Osman Nuri Ergin, Muallim M. Cevdet’in Hayatı, Eserleri ve Kütüphanesi, İstanbul, 1937, s. 420.
Kütüphane fihristleri, evkaf kütüphaneler müfettişi Abdurrahman Nâcim’in himmeti ile, 1279 (1863/1864)’da başlamış olup, 12 sene içinde, 40 cilt halinde, 69 kütüphanenin fihristi neşredilmiştir. Bunların tam bir cedveli için bk. Osman Nuri Ergin, age, s. 423- 432; şimdi kütüphane kataloglarının neşrine “İstanbul kütüphanelerinde tarih-coğrafya yazmaları katalogları ve Türkçe yazma divanlar kataloğu başlığı” altında muntazaman neşrine 1943’ten beri devam edilmektedir.

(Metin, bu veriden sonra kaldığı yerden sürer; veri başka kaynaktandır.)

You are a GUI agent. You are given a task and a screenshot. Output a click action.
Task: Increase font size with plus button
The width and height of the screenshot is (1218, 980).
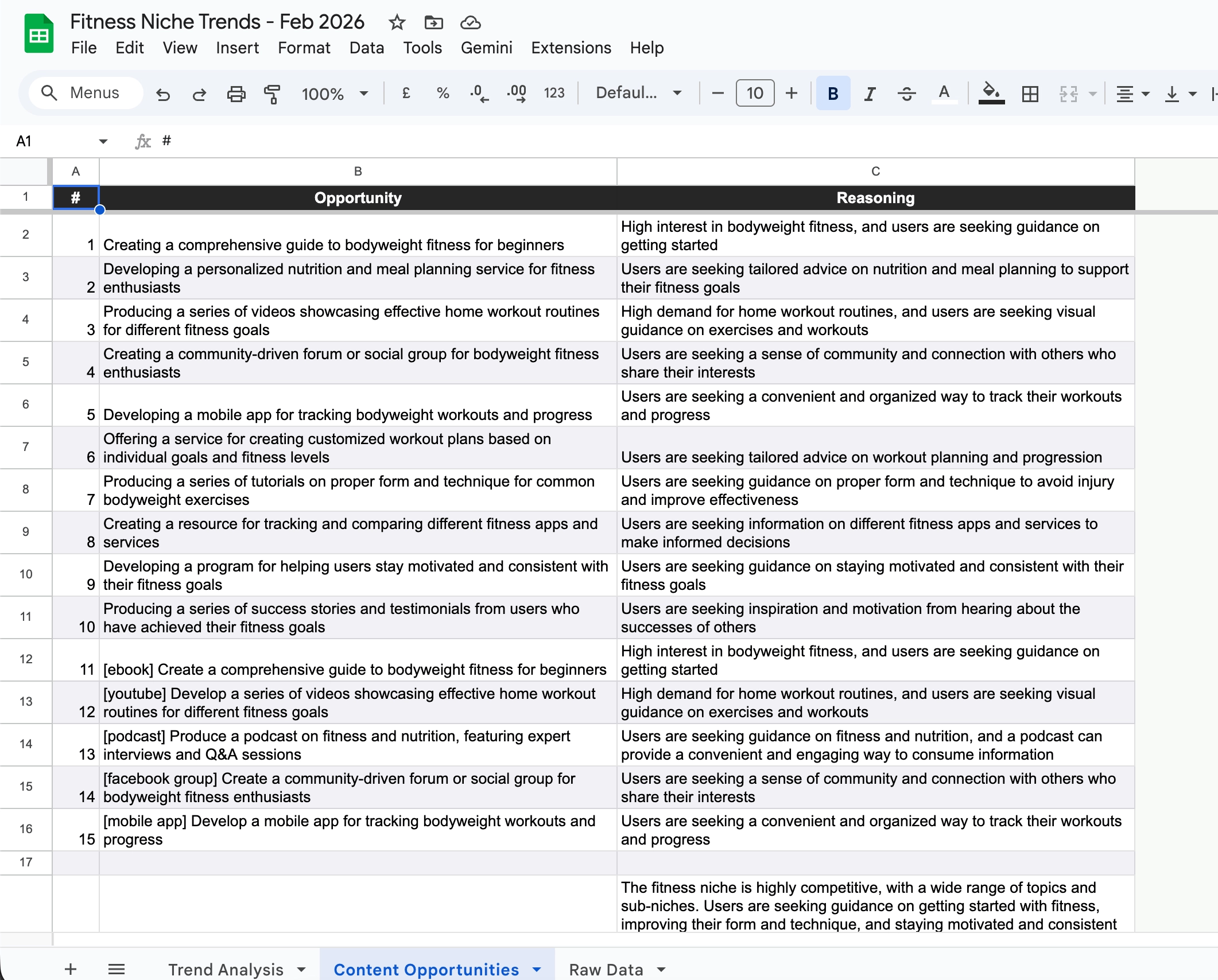[792, 93]
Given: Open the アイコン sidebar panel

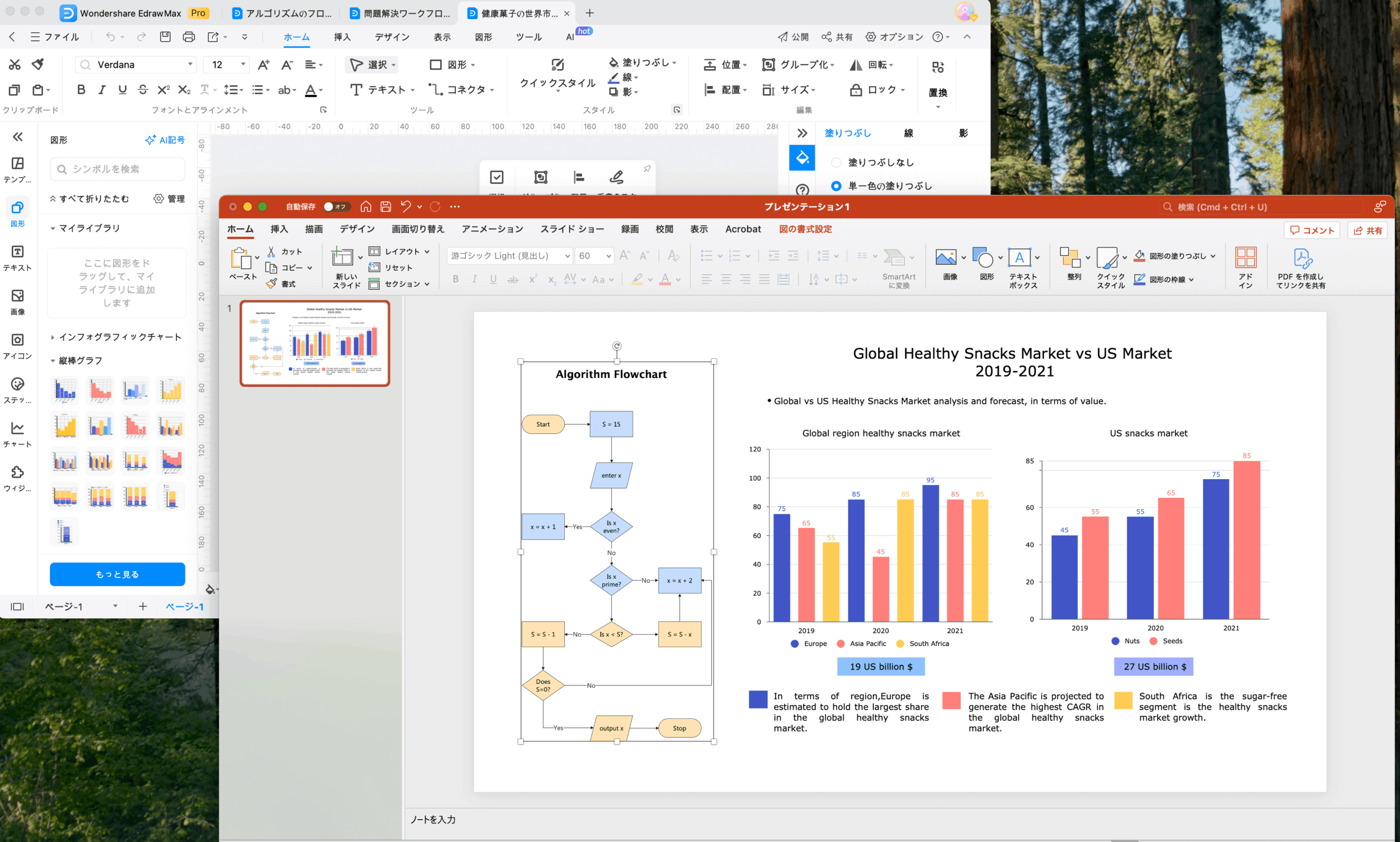Looking at the screenshot, I should (x=18, y=346).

Diğer taraftan İstanbul kütüphanelerindeki muayyen mevzuları ile alakalı kitaplara dair de münferit cedveller basılmıştır:
Cevdet Türkay, İstanbul kütüphanelerinde Osmanlılar devrine ait Türkçe-Arapça-Farsça yazma ve basma coğrafya eserleri bibliyografyası, İstanbul, 1958.
Muzaffer Gökman, İstanbul kütüphaneleri ve yazma tıp kitapları, İstanbul, 1959.
Felix Tauer, Les manuscrits persans historiques des bibliotheques de Stanboul, Archiv Orientalni, 1931/1932.
Hellmut Ritter-Richard Rudolf Walzer, Arabische Übersetzungen griechiescher Artze in Stambuler Bibliotheken, Berlin, 1934.
Hellmut Ritter, “Philologica” başlığı ile Der Islam’da 1928, XVII’den itibaren İstanbul kütüphanelerindeki yazmalar hakkında neşretmiştir; ayn. mll., “Ayasofya kütüphanesinde tefsir ilmine ait arapça yazmalar” Türkiyat mecmuası, 1945, VII-VII, 1-93; ayn. mll. Autographs in Turkish Libraries, Oriens, 1953, VI, 63-90; XXII. Milletlerarası müsteşrikler kongresi münasebeti ile de İstanbul umûmî kütüphaneleri yazmaları sergisi, İstanbul, 1951 adlı bir rehber neşredilmiştir.